• TASK OBJECTIVE: Copy the items below verbatim, from the line containing "Task: Click the Preço total label" up to and including the line containing "click(1076, 330)".

• SUPPLIED MATERIAL:
▶

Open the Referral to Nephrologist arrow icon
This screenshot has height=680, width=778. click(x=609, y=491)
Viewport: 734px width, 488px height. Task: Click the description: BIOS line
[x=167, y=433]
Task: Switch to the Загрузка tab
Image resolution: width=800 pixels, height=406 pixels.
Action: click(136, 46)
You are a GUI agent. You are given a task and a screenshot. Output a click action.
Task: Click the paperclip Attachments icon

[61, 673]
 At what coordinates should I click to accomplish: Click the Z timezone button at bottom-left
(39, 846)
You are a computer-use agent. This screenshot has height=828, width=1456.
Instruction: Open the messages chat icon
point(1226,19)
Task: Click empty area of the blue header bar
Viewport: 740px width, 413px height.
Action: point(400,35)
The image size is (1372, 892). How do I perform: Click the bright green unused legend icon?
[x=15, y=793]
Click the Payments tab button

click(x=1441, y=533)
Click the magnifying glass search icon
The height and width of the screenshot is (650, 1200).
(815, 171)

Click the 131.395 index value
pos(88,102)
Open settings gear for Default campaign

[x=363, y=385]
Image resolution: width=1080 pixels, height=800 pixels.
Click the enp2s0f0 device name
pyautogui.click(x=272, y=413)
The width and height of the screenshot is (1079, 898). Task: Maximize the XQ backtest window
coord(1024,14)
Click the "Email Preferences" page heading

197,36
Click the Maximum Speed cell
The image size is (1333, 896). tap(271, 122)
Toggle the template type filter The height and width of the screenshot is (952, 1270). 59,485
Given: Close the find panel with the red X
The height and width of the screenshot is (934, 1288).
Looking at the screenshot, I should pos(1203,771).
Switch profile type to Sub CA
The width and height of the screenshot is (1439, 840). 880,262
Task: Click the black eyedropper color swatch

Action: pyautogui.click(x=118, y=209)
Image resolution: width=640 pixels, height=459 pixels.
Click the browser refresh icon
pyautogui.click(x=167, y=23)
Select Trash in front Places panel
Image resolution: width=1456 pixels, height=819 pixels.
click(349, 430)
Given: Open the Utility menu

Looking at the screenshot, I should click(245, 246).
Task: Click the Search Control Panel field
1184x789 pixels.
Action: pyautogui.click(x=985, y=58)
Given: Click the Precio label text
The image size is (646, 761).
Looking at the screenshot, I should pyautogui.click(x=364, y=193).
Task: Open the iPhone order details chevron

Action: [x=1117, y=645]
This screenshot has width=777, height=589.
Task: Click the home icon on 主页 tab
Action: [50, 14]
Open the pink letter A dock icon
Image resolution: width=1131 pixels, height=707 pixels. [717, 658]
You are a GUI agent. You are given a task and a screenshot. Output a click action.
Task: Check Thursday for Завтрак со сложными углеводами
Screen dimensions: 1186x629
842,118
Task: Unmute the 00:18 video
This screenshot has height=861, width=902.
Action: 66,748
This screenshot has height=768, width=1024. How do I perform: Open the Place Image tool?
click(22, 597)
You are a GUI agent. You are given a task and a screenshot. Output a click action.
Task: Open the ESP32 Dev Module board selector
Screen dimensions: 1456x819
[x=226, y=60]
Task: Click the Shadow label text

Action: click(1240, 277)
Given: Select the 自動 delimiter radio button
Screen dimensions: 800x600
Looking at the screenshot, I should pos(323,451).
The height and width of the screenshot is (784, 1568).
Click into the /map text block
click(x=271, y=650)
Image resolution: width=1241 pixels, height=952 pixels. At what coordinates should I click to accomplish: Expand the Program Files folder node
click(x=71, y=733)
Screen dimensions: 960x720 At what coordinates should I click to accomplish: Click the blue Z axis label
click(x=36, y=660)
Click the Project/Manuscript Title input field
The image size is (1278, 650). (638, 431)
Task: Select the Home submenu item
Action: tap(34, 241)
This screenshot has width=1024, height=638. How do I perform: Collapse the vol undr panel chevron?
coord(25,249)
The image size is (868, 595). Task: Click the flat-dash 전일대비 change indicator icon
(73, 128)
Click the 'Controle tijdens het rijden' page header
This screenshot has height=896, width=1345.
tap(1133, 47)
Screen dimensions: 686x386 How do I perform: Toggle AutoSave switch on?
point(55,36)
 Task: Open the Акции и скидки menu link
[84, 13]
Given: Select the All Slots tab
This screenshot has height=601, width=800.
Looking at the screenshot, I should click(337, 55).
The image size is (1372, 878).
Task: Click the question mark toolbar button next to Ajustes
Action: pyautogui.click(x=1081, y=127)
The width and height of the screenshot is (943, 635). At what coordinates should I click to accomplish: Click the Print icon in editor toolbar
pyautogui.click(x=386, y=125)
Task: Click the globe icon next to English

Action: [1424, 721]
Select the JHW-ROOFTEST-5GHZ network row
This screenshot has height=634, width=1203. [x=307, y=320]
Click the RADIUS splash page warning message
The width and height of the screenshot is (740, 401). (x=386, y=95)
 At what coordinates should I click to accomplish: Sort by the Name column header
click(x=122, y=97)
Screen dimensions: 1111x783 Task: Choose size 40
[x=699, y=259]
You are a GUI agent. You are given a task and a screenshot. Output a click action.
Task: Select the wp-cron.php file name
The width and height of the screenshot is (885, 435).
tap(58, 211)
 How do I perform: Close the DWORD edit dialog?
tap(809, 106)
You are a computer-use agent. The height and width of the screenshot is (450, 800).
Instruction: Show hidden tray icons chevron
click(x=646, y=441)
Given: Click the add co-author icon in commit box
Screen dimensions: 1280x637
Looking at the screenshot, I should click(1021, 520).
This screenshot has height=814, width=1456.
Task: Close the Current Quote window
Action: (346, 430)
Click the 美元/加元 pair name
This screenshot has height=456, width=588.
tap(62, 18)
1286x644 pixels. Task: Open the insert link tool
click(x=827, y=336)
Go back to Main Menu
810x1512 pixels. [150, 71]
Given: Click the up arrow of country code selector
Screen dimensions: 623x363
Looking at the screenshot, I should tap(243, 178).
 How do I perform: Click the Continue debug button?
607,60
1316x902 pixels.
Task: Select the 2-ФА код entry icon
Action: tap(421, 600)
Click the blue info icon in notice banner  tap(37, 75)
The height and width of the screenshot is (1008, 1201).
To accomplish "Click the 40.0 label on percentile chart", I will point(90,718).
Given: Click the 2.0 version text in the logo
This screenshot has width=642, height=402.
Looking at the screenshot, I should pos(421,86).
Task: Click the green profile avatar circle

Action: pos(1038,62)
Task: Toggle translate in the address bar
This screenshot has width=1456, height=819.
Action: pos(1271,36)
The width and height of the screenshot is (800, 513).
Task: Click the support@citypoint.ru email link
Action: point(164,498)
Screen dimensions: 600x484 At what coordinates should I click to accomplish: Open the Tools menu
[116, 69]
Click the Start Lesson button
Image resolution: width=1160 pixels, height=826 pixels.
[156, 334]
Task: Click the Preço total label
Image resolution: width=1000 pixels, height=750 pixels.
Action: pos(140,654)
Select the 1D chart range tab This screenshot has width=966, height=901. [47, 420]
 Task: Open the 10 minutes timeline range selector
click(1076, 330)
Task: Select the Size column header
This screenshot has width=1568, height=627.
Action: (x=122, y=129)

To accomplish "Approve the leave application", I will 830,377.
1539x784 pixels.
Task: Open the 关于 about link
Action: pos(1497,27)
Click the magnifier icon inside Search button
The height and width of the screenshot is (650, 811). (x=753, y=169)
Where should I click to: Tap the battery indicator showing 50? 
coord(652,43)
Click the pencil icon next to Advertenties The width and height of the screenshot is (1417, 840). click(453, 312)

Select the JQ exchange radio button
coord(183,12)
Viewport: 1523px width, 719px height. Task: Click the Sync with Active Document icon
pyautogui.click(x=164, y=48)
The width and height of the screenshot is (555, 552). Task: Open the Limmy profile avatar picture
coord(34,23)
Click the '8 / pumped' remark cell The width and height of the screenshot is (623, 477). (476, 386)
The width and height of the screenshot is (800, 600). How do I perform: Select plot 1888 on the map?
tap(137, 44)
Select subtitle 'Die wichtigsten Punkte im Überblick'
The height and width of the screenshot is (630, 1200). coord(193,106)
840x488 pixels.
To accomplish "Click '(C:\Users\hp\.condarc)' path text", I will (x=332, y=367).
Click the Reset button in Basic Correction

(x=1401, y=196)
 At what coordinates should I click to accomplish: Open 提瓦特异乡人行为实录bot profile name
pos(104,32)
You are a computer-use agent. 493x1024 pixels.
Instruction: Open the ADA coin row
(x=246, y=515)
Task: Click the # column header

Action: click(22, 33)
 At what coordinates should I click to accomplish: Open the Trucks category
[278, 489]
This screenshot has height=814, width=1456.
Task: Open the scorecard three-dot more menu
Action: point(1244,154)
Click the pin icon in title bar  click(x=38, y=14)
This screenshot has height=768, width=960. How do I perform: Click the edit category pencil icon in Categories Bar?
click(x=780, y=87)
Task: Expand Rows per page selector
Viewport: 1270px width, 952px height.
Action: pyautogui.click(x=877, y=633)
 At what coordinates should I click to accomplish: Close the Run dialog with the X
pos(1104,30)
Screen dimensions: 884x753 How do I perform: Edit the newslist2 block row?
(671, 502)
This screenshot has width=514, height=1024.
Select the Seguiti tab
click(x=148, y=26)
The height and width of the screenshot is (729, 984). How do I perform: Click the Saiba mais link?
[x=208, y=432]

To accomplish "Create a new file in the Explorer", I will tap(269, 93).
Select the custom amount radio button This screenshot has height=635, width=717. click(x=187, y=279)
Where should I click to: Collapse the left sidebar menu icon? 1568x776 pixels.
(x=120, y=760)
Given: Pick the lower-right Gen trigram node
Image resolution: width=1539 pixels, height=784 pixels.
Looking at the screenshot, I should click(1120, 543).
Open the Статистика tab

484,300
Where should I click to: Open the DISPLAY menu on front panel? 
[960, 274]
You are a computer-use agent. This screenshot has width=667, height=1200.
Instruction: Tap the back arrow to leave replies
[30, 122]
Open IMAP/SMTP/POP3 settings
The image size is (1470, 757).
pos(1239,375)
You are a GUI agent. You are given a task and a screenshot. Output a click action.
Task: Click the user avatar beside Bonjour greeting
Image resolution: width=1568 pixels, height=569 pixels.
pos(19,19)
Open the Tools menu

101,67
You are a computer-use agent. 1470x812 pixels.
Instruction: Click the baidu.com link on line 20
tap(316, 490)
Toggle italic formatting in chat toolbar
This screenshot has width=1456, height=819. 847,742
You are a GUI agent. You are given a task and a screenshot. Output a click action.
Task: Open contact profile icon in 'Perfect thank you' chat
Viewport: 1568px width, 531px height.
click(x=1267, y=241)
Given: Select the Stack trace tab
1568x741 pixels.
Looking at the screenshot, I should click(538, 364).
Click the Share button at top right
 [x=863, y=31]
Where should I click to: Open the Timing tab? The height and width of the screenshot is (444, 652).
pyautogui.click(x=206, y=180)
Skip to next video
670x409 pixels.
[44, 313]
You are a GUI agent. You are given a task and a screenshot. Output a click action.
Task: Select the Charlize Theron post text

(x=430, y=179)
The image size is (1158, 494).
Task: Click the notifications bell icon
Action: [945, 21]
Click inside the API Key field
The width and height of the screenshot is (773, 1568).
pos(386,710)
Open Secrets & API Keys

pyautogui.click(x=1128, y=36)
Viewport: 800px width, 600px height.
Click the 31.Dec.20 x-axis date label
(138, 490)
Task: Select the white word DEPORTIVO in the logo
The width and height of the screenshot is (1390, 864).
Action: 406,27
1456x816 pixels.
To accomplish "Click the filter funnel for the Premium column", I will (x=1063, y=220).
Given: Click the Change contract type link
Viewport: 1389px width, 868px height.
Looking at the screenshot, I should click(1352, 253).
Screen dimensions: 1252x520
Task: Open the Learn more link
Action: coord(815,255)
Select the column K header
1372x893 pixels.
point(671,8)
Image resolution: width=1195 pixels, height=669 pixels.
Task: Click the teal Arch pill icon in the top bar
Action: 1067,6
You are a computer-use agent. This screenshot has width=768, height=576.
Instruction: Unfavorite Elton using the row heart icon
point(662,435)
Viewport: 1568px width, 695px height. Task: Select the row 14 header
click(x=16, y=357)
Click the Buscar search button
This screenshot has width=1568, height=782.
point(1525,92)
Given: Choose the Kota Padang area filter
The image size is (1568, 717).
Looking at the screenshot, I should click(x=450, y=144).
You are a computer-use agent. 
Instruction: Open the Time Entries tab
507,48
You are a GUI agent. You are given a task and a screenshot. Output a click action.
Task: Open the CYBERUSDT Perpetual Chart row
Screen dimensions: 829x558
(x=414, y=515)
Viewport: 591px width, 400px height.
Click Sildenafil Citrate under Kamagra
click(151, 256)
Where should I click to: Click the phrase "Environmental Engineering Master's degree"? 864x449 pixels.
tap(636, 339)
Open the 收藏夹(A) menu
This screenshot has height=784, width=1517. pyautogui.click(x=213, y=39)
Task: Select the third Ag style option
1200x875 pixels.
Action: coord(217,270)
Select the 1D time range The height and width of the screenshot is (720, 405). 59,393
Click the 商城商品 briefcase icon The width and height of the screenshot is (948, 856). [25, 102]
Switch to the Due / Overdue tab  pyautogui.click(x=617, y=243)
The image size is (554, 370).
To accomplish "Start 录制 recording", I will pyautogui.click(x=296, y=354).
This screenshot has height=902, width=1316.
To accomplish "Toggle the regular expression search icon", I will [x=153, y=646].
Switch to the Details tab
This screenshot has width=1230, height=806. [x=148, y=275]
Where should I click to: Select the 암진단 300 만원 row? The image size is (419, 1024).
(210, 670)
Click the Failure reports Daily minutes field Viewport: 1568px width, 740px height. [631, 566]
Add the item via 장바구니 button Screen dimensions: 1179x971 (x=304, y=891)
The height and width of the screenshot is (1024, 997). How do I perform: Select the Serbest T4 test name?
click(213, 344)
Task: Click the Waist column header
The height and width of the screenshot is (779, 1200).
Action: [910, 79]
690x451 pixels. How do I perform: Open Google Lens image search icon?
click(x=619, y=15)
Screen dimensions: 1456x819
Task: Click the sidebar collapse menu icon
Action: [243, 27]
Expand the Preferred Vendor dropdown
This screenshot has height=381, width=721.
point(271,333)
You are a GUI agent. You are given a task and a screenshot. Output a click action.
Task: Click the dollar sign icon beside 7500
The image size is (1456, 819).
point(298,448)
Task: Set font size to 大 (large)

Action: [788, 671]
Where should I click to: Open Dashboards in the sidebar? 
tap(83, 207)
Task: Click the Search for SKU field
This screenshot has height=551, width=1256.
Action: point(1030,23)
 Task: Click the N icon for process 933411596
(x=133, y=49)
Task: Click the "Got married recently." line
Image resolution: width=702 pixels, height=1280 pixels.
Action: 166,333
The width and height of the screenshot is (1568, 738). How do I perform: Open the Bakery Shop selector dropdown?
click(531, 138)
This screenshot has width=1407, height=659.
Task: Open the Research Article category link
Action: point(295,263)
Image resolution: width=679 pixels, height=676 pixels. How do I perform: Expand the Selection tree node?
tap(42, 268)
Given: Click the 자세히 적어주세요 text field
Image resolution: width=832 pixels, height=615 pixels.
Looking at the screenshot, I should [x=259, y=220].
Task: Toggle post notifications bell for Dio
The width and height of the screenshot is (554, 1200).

◀

• RESULT OF THE TASK:
Task: Click the Preço total label
Image resolution: width=1000 pixels, height=750 pixels.
Action: pos(140,654)
Select the 1D chart range tab This screenshot has width=966, height=901. [47, 420]
 Task: Open the 10 minutes timeline range selector
click(1076, 330)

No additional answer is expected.